Ruth Glancy, the professor of English literature, states that the largest impact of A Christmas Carol was the influence felt by individual readers.[113] In early 1844 The Gentleman's Magazine attributed a rise of charitable giving in Britain to Dickens's novella;[114] in 1874, Robert Louis Stevenson, after reading Dickens's Christmas books, vowed to give generously to those in need,[115] and Thomas Carlyle expressed a generous hospitality by hosting two Christmas dinners after reading the book.[116] In 1867 one American businessman was so moved by attending a reading that he closed his factory on Christmas Day and sent every employee a turkey,[75] while in the early years of the 20th century Maud of Wales – the Queen of Norway – sent gifts to London's crippled children signed "With Tiny Tim's Love".[117] On the novella, the author G. K. Chesterton wrote "The beauty and blessing of the story ... lie in the great furnace of real happiness that glows through Scrooge and everything around him. ... Whether the Christmas visions would or would not convert Scrooge, they convert us."[118]

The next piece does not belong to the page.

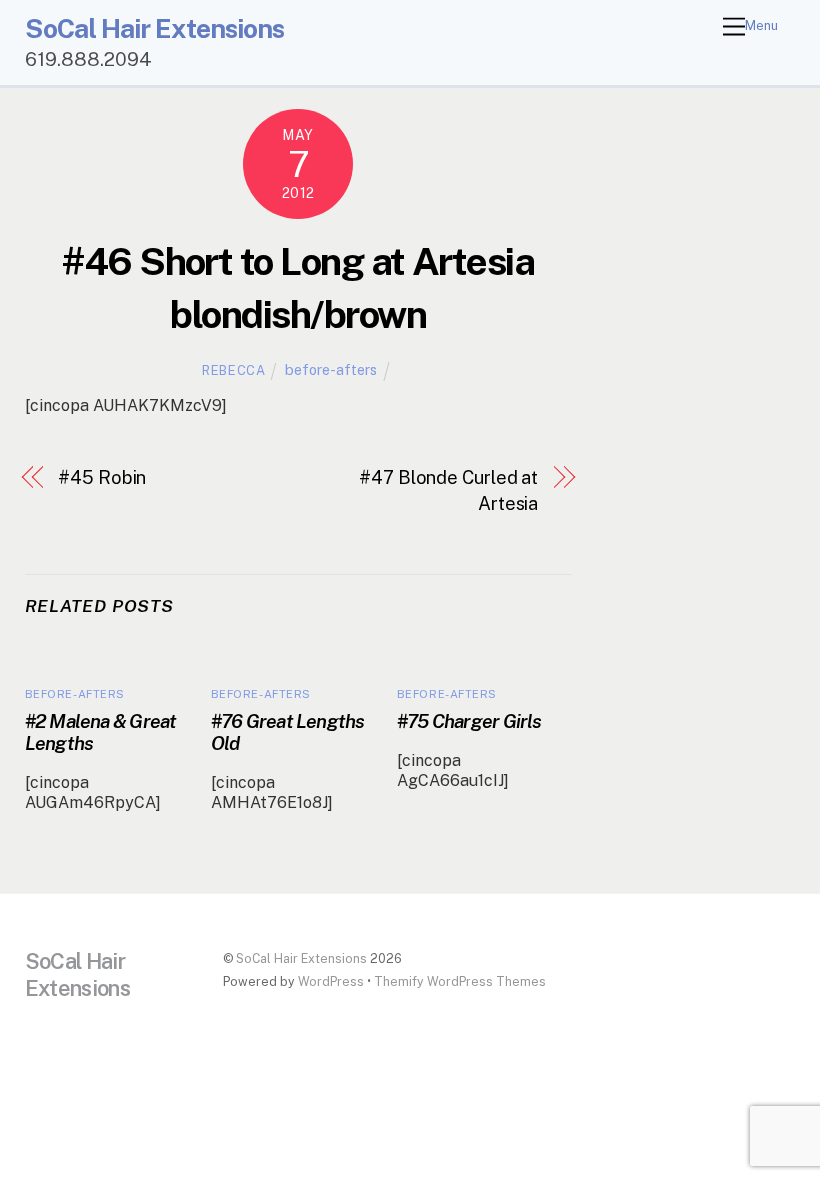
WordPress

Analysing the changes made to adaptations over time, Davis sees changes to the focus of the story and its characters to reflect mainstream thinking of the period. While Dickens's Victorian audiences would have viewed the tale as a spiritual but secular parable, in the early 20th century it became a children's story, read by parents who remembered their parents reading it when they were younger. In the lead-up to and during the Great Depression, Davis suggests that while some saw the story as a "denunciation of capitalism, ...most read it as a way to escape oppressive economic realities".[119] The film versions of the 1930s were different in the UK and US. British-made films showed a traditional telling of the story, while US-made works showed Cratchit in a more central role, escaping the depression caused by European bankers and celebrating what Davis calls "the Christmas of the common man".[120] In the 1960s, Scrooge was sometimes portrayed as a Freudian figure wrestling with his past. By the 1980s he was again set in a world of depression and economic uncertainty.[120]